David - It's strange that the TSM server Activity Log shows no ANR message of any kind relating to the dsmadmc session loss: I would expect at least some record of the session drop from its end. Based upon what you report, it would appear that the TSM server was not responsible for the dsmadmc session dropping, which is to say that there is no TSM timeout involved. I would thus look for other causes. Check for any incidental entry in the dsmerror.log. One place to look is in the AIX accounting records, searching for the dsmadmc process name, and to particularly look for ac_flag having the AXSIG (Killed by signal) bit being set, which would indicate that the session met a fate involving an OS event. If so, I would further look in the AIX Error Log for any record of the process demise, which would reveal cause. Miscellaneous things can cause mysterious terminations, the Tcsh autologout (http://www.erdc.hpc.mil/documentation/Tips_Tricks/ autologout) being a gross example. If you're going through a firewall facility of some kind, there may be some port use termination therein, based upon excessive duration.

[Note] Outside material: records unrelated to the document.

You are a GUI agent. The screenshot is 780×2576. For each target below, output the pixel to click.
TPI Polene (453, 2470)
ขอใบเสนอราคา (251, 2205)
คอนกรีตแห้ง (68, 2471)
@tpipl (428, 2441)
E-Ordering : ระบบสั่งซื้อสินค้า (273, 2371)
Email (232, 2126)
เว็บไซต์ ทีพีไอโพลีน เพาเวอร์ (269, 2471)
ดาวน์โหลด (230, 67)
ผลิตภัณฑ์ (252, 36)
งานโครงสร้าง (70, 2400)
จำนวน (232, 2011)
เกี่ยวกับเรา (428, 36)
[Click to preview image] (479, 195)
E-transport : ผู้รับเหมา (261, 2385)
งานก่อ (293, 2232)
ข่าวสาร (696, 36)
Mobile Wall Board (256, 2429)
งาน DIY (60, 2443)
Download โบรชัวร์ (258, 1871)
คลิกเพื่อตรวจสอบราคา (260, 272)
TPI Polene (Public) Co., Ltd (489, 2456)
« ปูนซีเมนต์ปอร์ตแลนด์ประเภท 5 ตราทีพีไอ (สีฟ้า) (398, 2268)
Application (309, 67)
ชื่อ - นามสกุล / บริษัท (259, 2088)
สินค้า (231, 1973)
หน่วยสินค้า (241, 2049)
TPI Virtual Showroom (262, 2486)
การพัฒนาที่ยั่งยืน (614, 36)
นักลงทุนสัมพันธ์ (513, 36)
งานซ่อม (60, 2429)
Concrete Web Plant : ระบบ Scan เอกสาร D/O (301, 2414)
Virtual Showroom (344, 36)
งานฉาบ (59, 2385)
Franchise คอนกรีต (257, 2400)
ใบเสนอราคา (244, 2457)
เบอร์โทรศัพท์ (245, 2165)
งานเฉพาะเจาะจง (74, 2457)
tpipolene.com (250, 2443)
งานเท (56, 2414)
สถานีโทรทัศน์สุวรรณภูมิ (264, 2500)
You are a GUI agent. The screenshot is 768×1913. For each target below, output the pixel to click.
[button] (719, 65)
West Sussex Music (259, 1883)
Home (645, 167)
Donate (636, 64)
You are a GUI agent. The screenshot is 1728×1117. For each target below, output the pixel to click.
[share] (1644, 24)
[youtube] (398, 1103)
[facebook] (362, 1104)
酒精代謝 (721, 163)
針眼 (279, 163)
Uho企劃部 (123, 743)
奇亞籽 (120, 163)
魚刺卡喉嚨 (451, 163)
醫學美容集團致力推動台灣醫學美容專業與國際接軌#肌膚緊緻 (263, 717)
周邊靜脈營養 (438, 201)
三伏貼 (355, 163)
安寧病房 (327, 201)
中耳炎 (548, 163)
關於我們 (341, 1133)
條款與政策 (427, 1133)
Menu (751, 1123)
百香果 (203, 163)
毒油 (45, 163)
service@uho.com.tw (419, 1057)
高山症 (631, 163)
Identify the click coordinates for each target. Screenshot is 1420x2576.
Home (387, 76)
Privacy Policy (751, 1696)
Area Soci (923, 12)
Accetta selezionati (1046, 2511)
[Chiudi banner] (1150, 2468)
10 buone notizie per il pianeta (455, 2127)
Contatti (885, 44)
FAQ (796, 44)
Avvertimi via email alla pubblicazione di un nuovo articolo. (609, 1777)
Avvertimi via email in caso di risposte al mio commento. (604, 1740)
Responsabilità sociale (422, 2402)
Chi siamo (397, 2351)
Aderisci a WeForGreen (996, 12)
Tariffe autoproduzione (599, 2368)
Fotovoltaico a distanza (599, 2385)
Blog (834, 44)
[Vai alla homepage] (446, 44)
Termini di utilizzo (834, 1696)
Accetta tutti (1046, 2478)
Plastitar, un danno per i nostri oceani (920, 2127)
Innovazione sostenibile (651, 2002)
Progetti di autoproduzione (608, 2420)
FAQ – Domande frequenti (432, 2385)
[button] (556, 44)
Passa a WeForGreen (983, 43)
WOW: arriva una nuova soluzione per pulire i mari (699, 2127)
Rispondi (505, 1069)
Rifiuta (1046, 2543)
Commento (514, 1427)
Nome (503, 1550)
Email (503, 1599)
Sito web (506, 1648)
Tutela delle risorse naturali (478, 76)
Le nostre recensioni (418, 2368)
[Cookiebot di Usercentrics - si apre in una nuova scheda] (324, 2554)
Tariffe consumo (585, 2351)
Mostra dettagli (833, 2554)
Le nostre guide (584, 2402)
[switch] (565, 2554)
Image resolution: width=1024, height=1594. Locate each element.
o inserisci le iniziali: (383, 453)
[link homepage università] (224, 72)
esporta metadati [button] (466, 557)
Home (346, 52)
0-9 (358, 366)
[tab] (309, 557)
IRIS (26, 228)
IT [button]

I run dsmadmc 24 x 5, and never see any session loss, per se. There is the standard ANR0482W "session termination" based upon the server IDLETimeout value, but that's "under the covers" and does not result in dsmadmc process loss: upon next keyboard action, the interaction resumes (ANR0402I) within the same ongoing dsmadmc process, which is to say no TSM login required. One thing for sure is that your script is way too simple, lacking any error handling, beginning with return code/status evaluation between command invocations. I would recommend using Perl, where you can readily program error detection, handling, logging, and recovery. what I can think of, Richard Sims On Sep 20, 2007, at 1:23 PM, Taylor, David wrote:
I see the "ANR2017I Administrator ADMIN issued command: BACKUP STGPOOL..." in the actlog at the time that the command was first issues. The ba stgpool started and was running fine. 12 hours (exactly) later, the script reported the "ANS1017E session rejected" and went on to the next command, which was "ba db...", however the ba stgpool was still running. There was nothing recorded in the actlog when the script reported the ANS1017E other than the commencement of the ba db command. It appeared that command line 'dsmadmc -id=admin -pass=$TSMPWD "ba stg collgoldprimarypool collgoldcopypool maxpr=3 wait=yes"' timed-out waiting on a return from the command. It,or all practical purposes, orphaned the ba stg and continued processing the rest of the script. I can find no time-related values in the server's configuration that is anywhere near 12 hours (43,200 seconds). I guess that at this point, I am comfortable in understanding what happened, and am now interested in finding out if that timeout can be adjusted.